● **Stated task**: Render the records from the line with "Click the Mark Peaks checkbox toggle" through the end as a Markdown table with the columns Row and Line. Number each line, skip blank lines, and leave the pictures out.

● **Material shown**:

++++++++++

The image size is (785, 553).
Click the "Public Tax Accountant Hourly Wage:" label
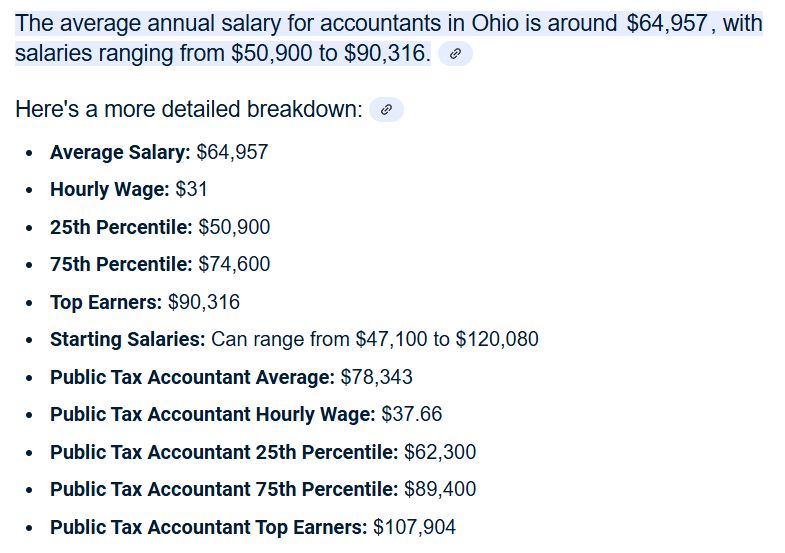pos(212,414)
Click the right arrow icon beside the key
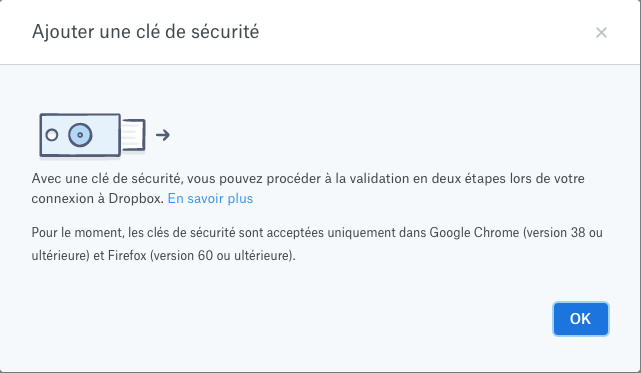Viewport: 641px width, 373px height. coord(163,135)
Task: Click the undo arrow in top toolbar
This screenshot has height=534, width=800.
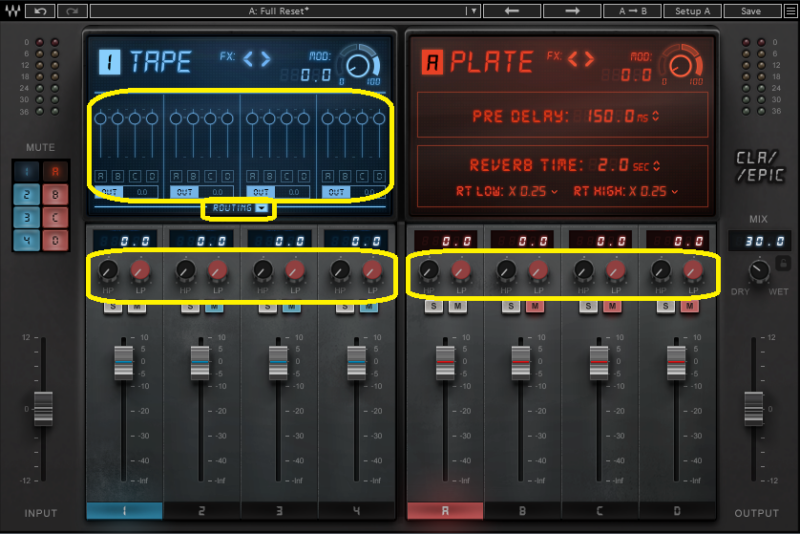Action: pos(39,11)
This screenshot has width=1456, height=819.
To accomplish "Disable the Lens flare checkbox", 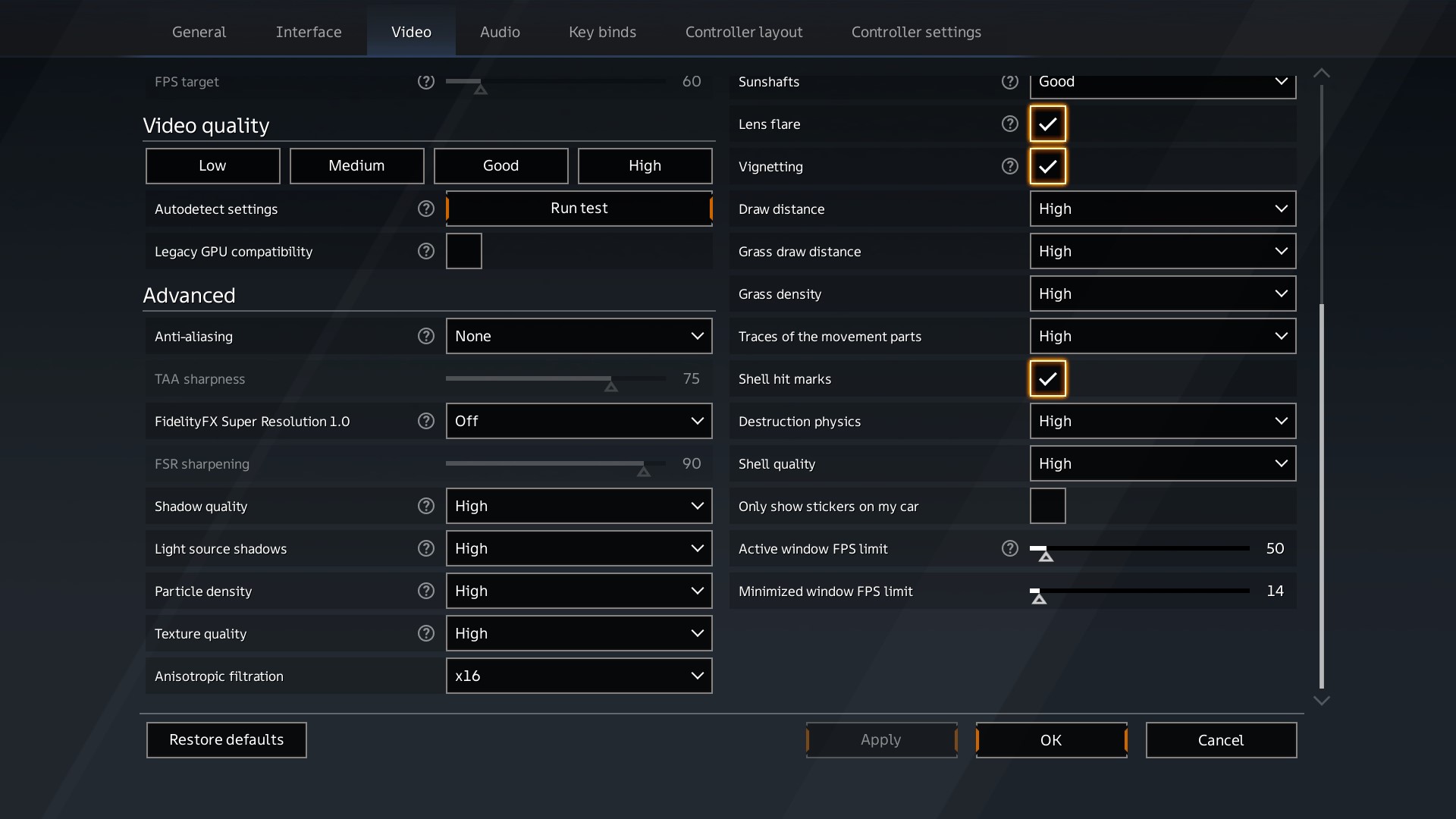I will click(x=1048, y=124).
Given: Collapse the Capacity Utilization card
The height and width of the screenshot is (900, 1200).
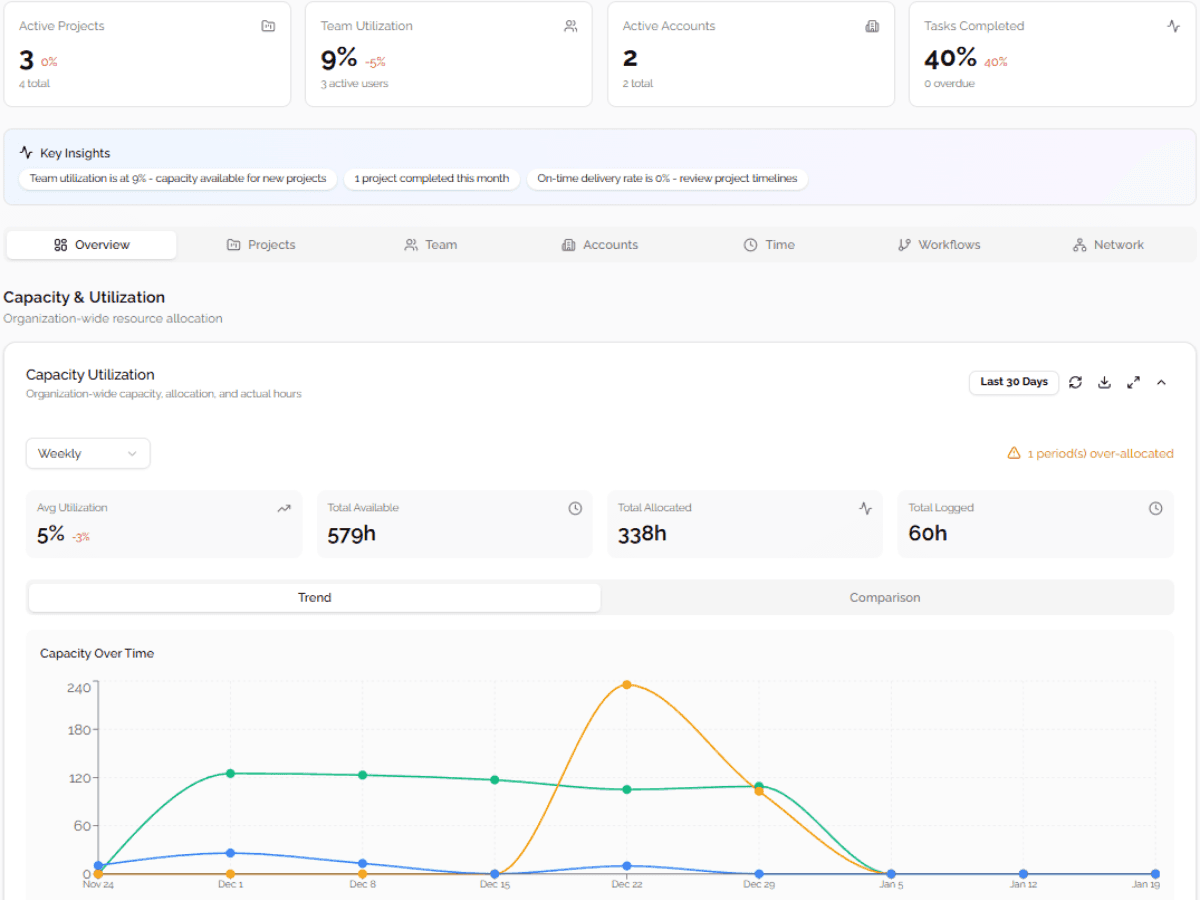Looking at the screenshot, I should click(x=1161, y=382).
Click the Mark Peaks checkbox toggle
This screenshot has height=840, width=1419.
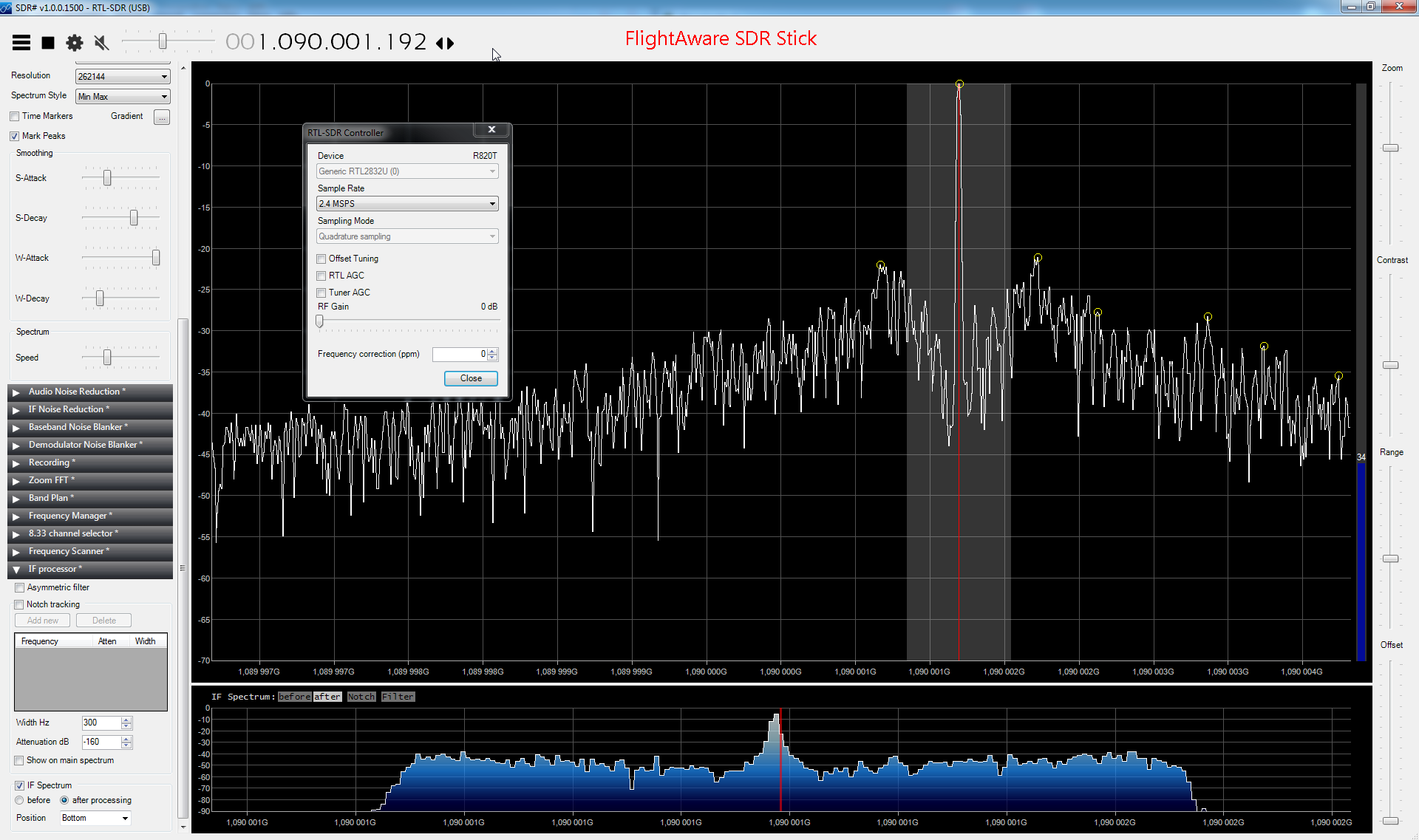tap(16, 135)
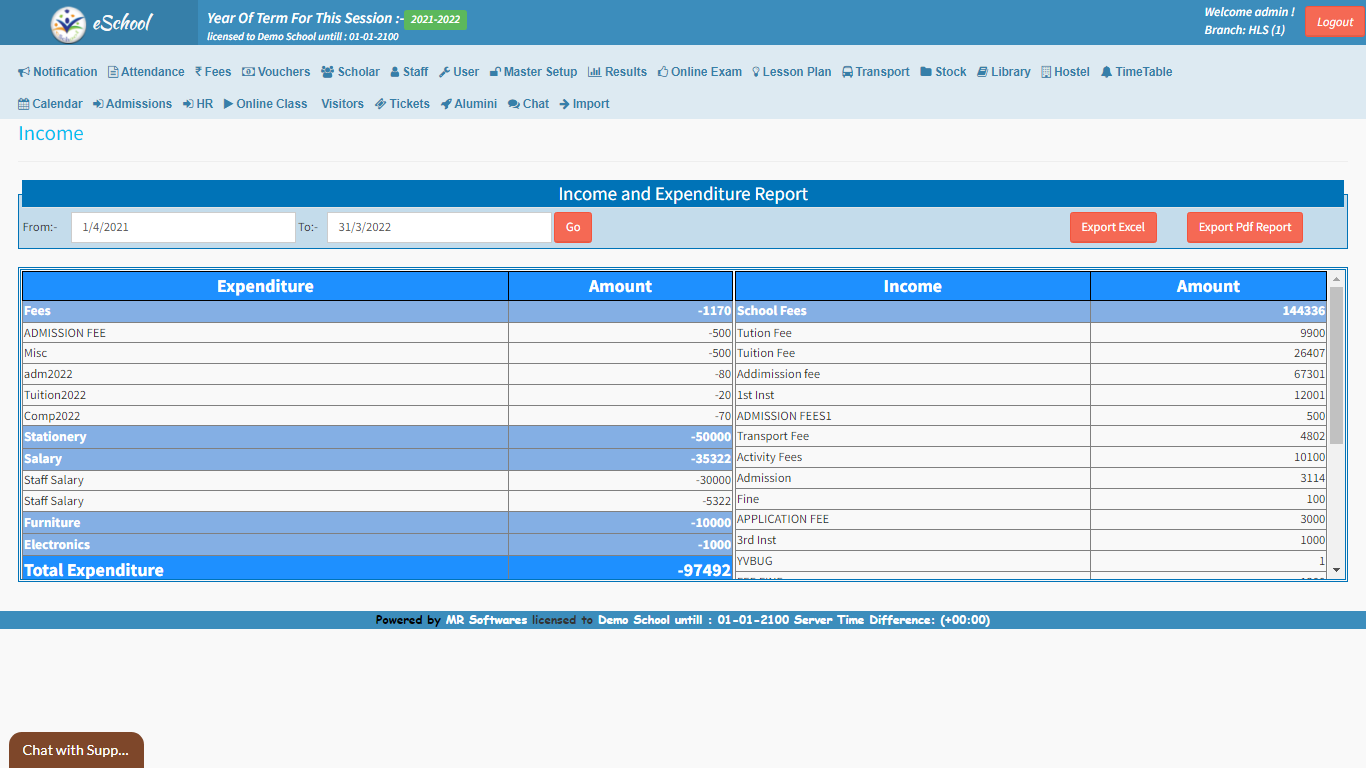Open the Online Exam menu
Viewport: 1366px width, 768px height.
(x=700, y=72)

++++++++++

● **Expected output**:
| Row | Line |
|---|---|
| 1 | Click the Mark Peaks checkbox toggle |
| 2 | This screenshot has height=840, width=1419. |
| 3 | tap(16, 135) |
| 4 | Open the Online Exam menu |
| 5 | Viewport: 1366px width, 768px height. |
| 6 | (x=700, y=72) |